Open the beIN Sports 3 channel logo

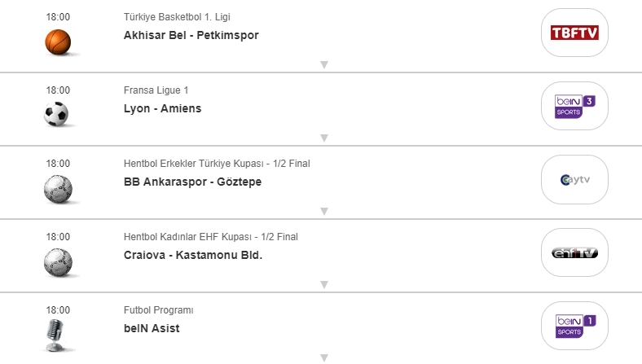(575, 106)
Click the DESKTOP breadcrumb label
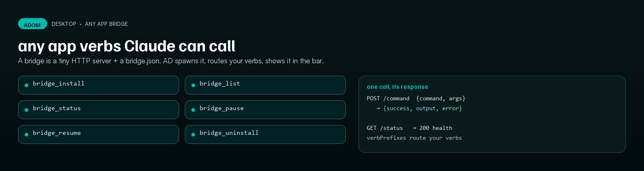 point(64,24)
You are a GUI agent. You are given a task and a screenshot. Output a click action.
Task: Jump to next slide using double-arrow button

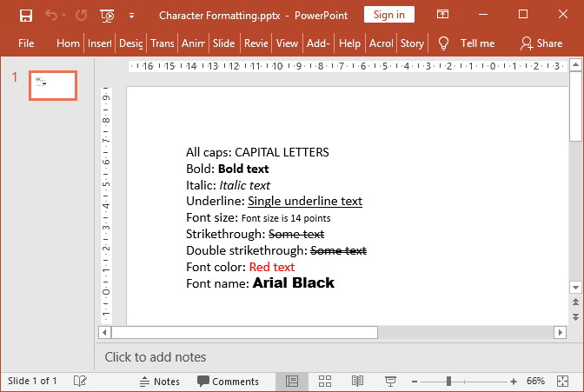(x=574, y=316)
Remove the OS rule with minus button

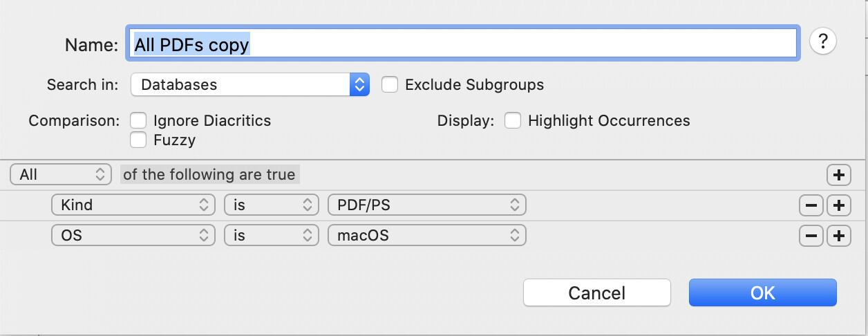click(x=811, y=236)
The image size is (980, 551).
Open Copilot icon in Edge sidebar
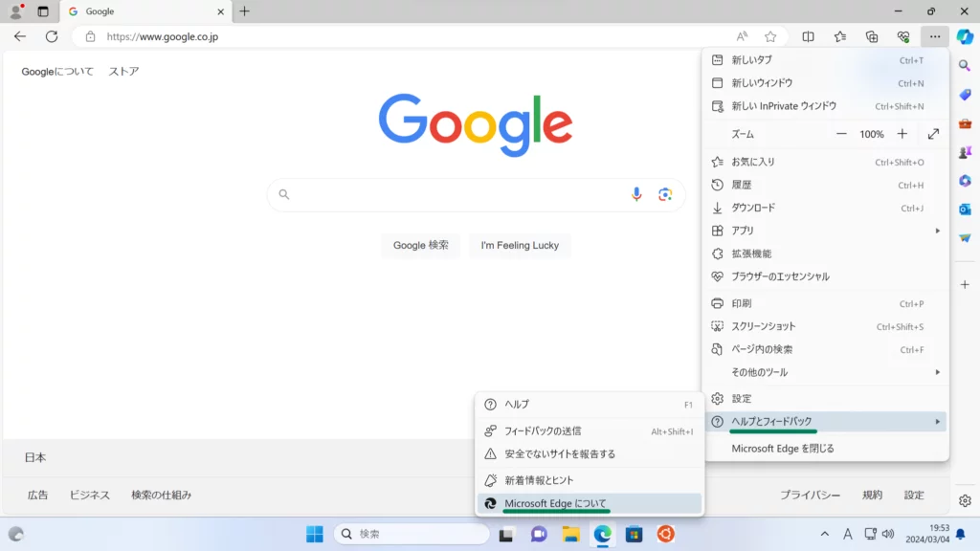[x=965, y=36]
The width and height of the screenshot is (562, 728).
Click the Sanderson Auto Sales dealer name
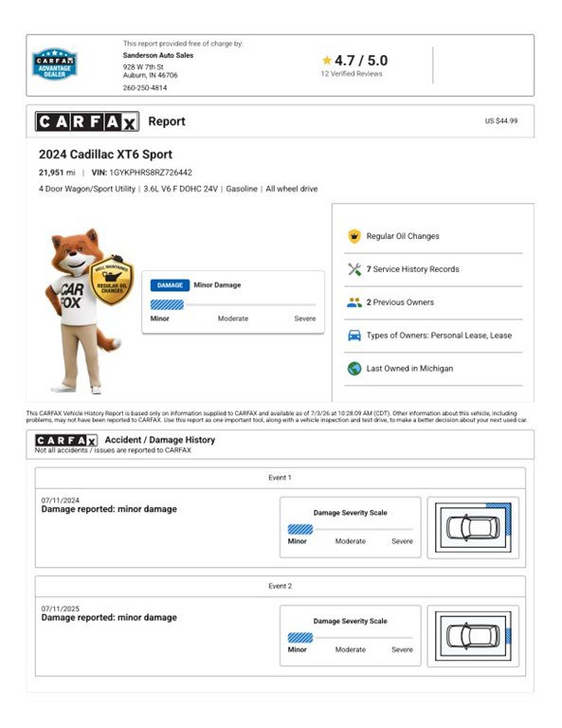click(x=157, y=55)
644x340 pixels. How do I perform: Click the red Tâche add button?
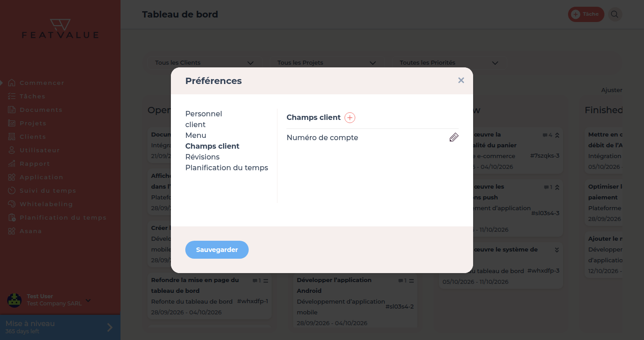pyautogui.click(x=586, y=14)
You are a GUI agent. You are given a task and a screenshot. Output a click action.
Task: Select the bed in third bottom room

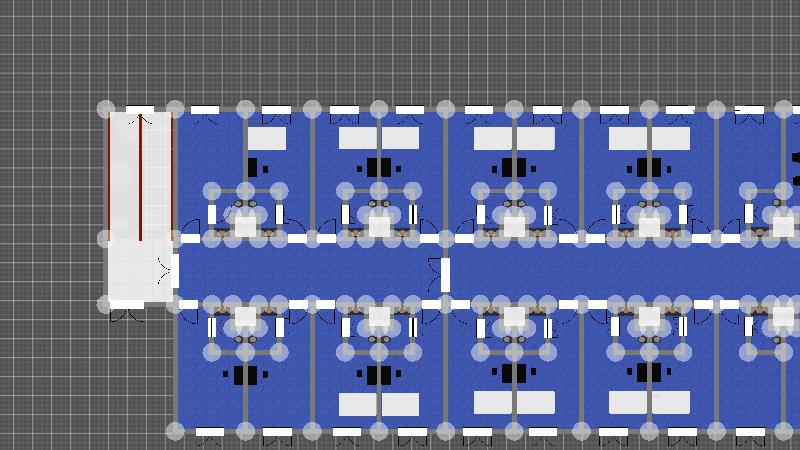(514, 402)
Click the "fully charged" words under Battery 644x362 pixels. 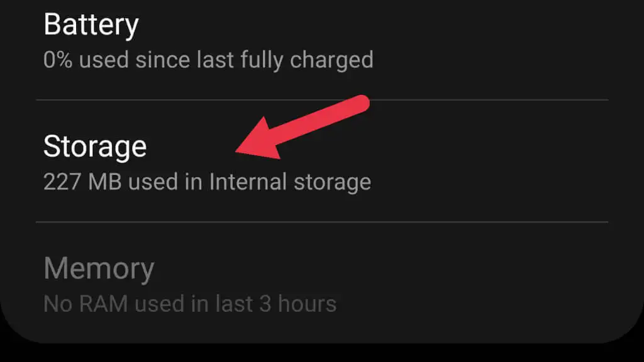307,60
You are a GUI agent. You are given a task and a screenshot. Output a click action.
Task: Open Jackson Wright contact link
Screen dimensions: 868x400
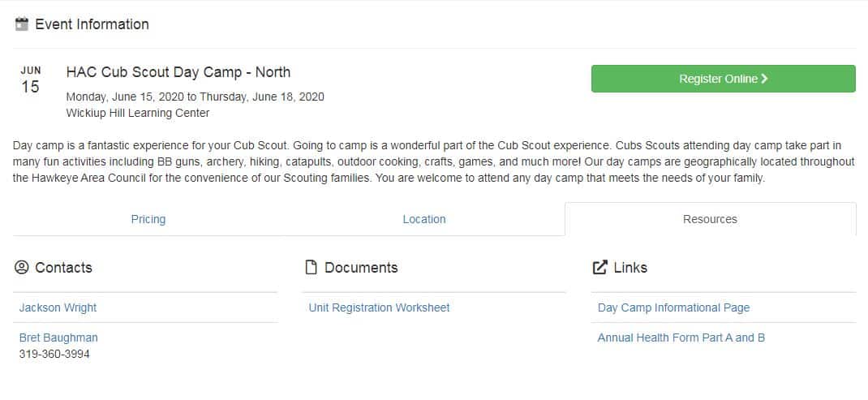(x=58, y=308)
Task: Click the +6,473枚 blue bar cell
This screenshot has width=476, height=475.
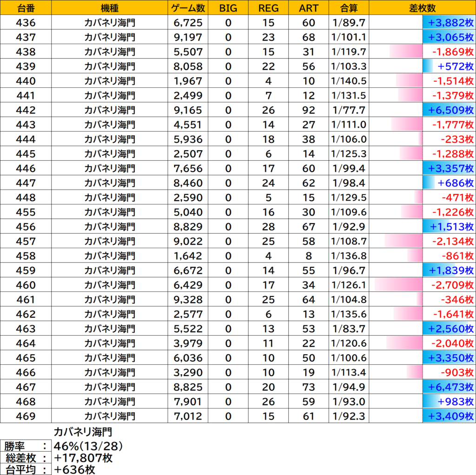Action: coord(422,387)
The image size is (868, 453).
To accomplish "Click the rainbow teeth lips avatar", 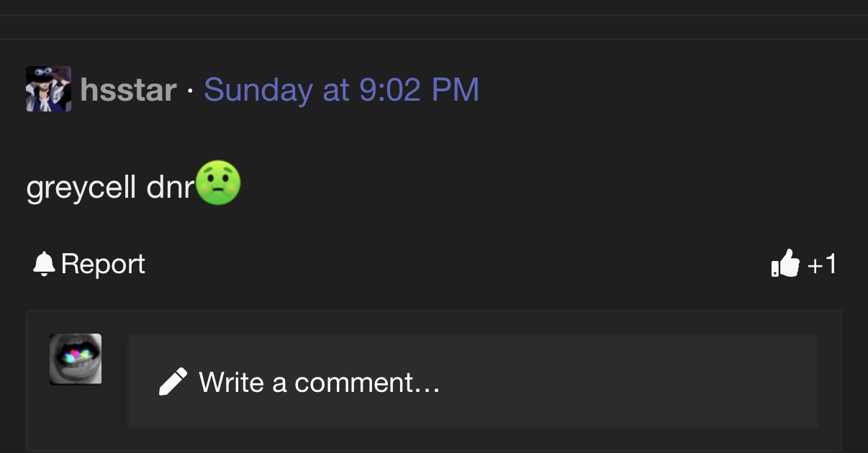I will pos(76,359).

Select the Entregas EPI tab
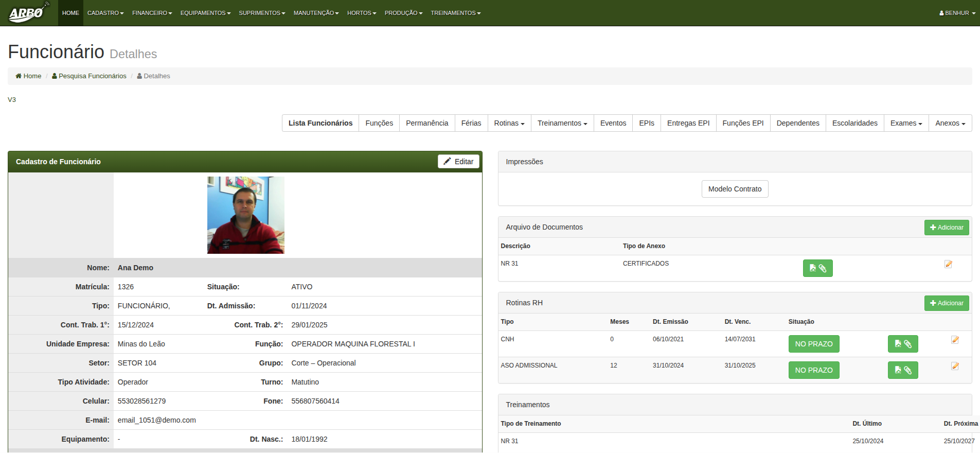[688, 123]
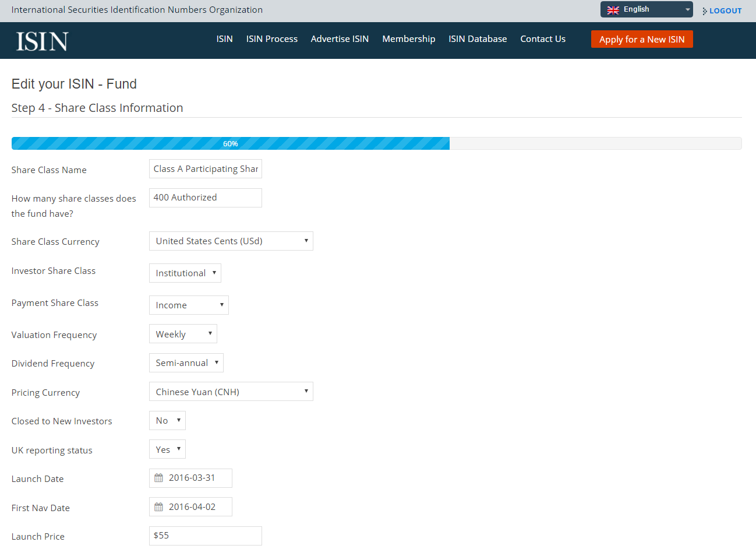The height and width of the screenshot is (549, 756).
Task: Toggle the UK reporting status selector
Action: (167, 449)
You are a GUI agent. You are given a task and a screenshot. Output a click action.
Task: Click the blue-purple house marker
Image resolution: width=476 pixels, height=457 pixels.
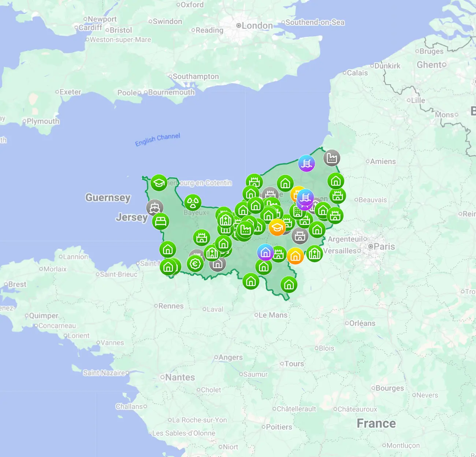[x=265, y=252]
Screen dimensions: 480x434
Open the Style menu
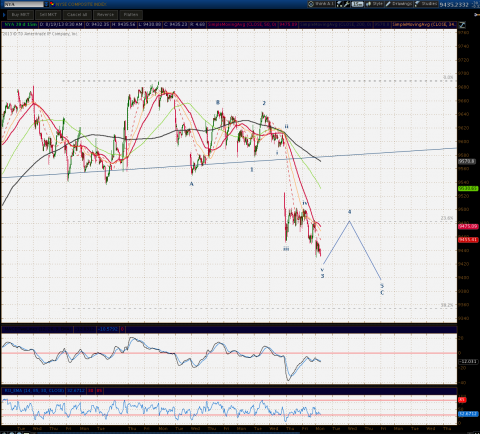point(375,4)
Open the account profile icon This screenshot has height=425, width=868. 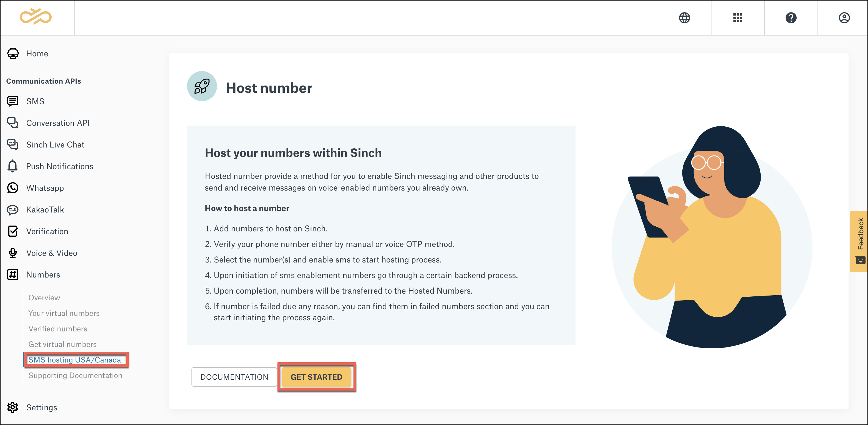pyautogui.click(x=844, y=18)
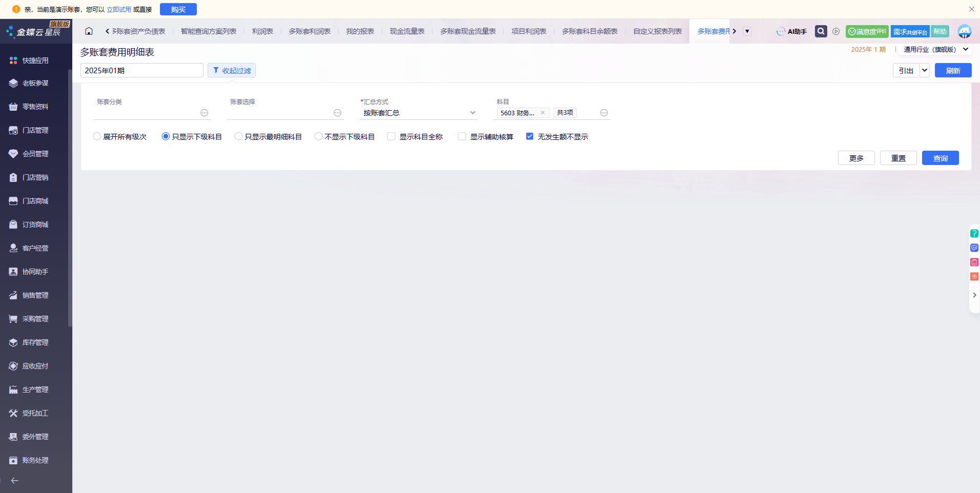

WHAT IS BEING ASKED: Taking the material above one line at a time, count the lines that include "size" as a word or string, and give only that number.

ANSWER SECTION: 2